How to integrate #sqrt(x^2 - 3x^4)#?

1 Answer
Apr 20, 2018

#int sqrt(x^2 - 3 x^4)\ dx = - sqrt(1 - 3 x^2)^3 / 9 + C#

Explanation:

We start with simplifying the square root by factoring out #x^2#:

#int sqrt(x^2 - 3 x^4)\ dx = int x sqrt(1 - 3 x^2)\ dx#.

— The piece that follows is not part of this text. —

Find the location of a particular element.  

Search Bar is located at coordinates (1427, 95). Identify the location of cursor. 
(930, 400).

Now we substitute #x \mapsto g(t)# with

#g(t) = \frac{1}{sqrt(3)} cos t#,
#g'(t) = - \frac{1}{sqrt(3)} sin t#, and
#g^{-1}(x) = cos^{-1} ( sqrt(3) x )#.

This yields

#[ - \frac{1}{3} int sin t cos t sqrt(1 - cos^2 t)\ dt ]_{t = cos^{-1}(sqrt(3) x)} =#

#= [ - \frac{1}{3} int sin^2 t cos t \ dt ]_{t = cos^{-1}(sqrt(3) x)}#.

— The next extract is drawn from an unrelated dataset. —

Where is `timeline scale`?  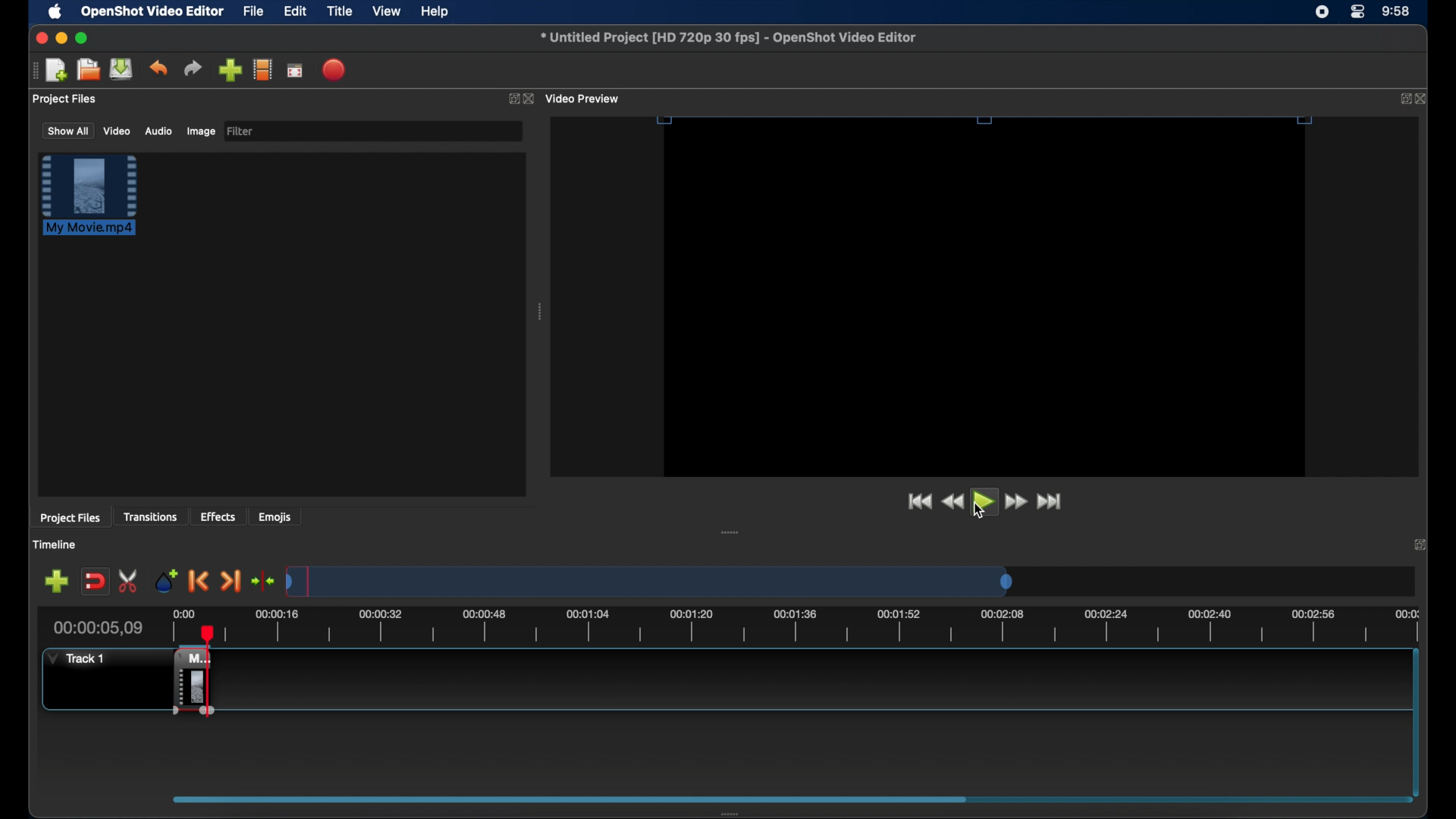
timeline scale is located at coordinates (822, 627).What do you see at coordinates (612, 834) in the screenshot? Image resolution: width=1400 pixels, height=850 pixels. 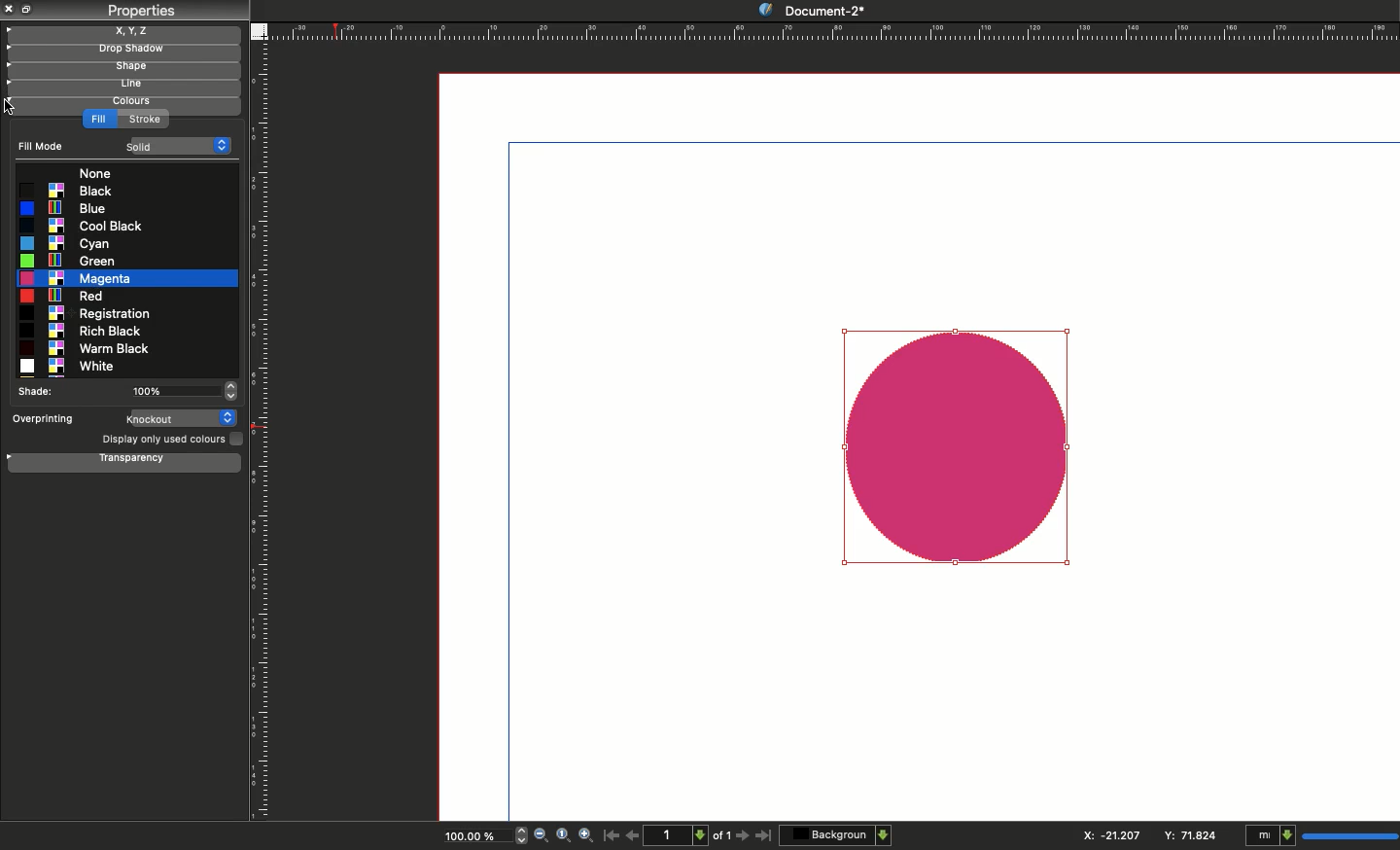 I see `First page` at bounding box center [612, 834].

At this point, we may interpret #sin t# as an inner function (with derivative #cos t#), and thus write the integral as

#[ - \frac{1}{3} int u^2 \ du ]_{u = sin t = sin cos^{-1}(sqrt(3) x) = sqrt(1 - 3 x^2)} =#

#= [ - \frac{u^3}{9} + C ]_{u = sqrt(1 - 3 x^2)} =#

#= - \frac{sqrt(1 - 3 x^2)^3}{9} + C#.